Symptoms of SAD can include:-
• Unexplainable low mood
• Loss of interest in life, hobbies and normal activities
• Irritability and bad temper
• Feeling unusually lethargic and tired
• Sleeping for longer than normal and reluctance to get up in the morning
• Craving sweet and starchy foods and eating too much, leading to weight gain.
• Feelings of despair and worthlessness
• Difficulty in concentrating
• Unexplained aches and pains
Obviously, if these symptoms are severe, you could be suffering from clinical depression, so you should consult your doctor. However, most of us feel less cheerful and positive in winter, when grey skies, cold winds and torrential rain seem to be the norm and it’s dark when you leave home in the morning and when you return from work in the late afternoon. And there are things you can do without resorting to medication to reduce the winter blues and make the months between November and February more bearable: -
- Spend as much time out of doors in nature as possible. Weather permitting, wrap up warm and take your coffee out into the garden or take a lunchtime walk in the park. Get more light into your home by drawing back curtains and cutting back any vegetation in the garden that blocks your windows. Or try sitting or working near a light therapy box, which emits full-spectrum light that emulates sunlight, for an hour each morning; this is believed to be a safe and effective method of reducing seasonal affective disorder.

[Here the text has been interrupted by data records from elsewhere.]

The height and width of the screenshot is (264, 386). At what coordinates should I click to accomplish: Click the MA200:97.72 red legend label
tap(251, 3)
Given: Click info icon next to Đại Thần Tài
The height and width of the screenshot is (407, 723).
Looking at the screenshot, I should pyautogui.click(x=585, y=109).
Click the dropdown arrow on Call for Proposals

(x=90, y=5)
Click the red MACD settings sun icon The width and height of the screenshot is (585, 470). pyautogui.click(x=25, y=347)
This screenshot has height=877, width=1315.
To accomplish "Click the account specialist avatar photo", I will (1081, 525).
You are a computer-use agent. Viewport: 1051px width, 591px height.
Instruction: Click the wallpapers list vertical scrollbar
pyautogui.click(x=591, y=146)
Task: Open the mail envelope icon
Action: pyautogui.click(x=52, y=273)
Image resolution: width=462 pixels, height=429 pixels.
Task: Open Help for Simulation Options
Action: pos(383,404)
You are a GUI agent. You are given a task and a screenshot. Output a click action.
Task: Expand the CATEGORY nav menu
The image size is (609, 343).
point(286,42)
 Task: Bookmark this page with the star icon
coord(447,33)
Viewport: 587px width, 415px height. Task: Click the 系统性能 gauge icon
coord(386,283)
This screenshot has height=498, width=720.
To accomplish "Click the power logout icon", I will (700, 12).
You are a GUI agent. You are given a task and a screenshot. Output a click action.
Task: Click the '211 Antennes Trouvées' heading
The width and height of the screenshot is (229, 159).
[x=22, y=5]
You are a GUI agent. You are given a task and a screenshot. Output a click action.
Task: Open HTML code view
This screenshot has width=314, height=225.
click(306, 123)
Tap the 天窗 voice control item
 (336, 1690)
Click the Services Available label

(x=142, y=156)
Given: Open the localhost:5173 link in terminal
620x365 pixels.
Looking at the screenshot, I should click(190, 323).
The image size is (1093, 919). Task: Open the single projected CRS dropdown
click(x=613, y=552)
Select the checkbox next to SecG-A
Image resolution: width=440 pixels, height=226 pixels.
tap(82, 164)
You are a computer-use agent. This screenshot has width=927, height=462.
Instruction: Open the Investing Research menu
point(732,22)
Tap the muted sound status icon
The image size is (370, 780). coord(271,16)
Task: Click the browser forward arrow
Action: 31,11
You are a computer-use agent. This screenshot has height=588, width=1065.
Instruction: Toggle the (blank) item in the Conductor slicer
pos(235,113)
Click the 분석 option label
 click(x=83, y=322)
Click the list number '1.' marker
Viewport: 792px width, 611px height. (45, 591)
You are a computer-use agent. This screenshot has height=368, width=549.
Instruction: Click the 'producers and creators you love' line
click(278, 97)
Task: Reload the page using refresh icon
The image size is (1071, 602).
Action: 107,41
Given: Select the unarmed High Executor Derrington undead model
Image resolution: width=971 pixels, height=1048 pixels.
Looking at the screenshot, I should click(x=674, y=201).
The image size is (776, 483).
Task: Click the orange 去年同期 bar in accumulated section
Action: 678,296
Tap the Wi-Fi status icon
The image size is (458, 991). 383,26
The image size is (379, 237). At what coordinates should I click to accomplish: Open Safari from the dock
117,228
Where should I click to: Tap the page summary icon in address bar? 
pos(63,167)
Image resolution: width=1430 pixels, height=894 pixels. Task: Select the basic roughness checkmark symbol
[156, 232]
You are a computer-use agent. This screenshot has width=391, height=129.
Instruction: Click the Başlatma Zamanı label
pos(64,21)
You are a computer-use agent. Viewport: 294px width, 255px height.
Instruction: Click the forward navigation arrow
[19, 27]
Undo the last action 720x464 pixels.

- If it’s a sunny day and you’re not at work, go for a brisk country walk or a cycle ride. You’ll get a dose of Vitamin D, which your body can make from exposure to sunlight, although you may need to take a supplement in winter; it’s essential for strong bones and teeth. The natural light will also boost your serotonin levels. Embrace the lovely things about winter – the bare outlines of trees and dramatic skies, particularly at daybreak and dusk, making a snowman, sledging with the kids or having a snowball fight.
- Get out into the garden – a bout of strenuous digging, raking, sweeping and getting your hands dirty is a proven way of connecting with the earth and improving your mood. Planting some tulips, daffodils or other bulbs, whether in the garden or in pots for an indoor display, is an investment in the future and will help you look forward to the spring and the brighter days ahead.
- Be kind to yourself. After a brisk walk in the frosty air, enjoy just snuggling down in front of a cosy fire with candles, a warm blanket, some hot buttered crumpets, a mug of tea and your favourite box set (a taste of the “hygge” lifestyle that Scandinavians enjoy). After all, the Danish are often top of the list of the world’s happiest countries, despite their famously miserable winters. Or why not invite some friends or your family round for a proper afternoon tea, a casual supper or Sunday lunch? Cooking together or just chatting with other people will lift your mood and banish the wintertime blues.
- Set yourself a fitness goal and visit the gym regularly. Enlist the help of a personal trainer or a member of the fitness team to help you achieve measurable targets, maybe losing some excess weight, increasing your strength or tackling that “tired all the time” feeling through exercise. Or join a few fitness classes -you’ll burn some calories, make some friends and cheer yourself up.
Remember, winter will soon pass. Before you know it, the days will start lengthening again, the first tentative shoots of spring will arrive and those SAD feelings will eventually disappear.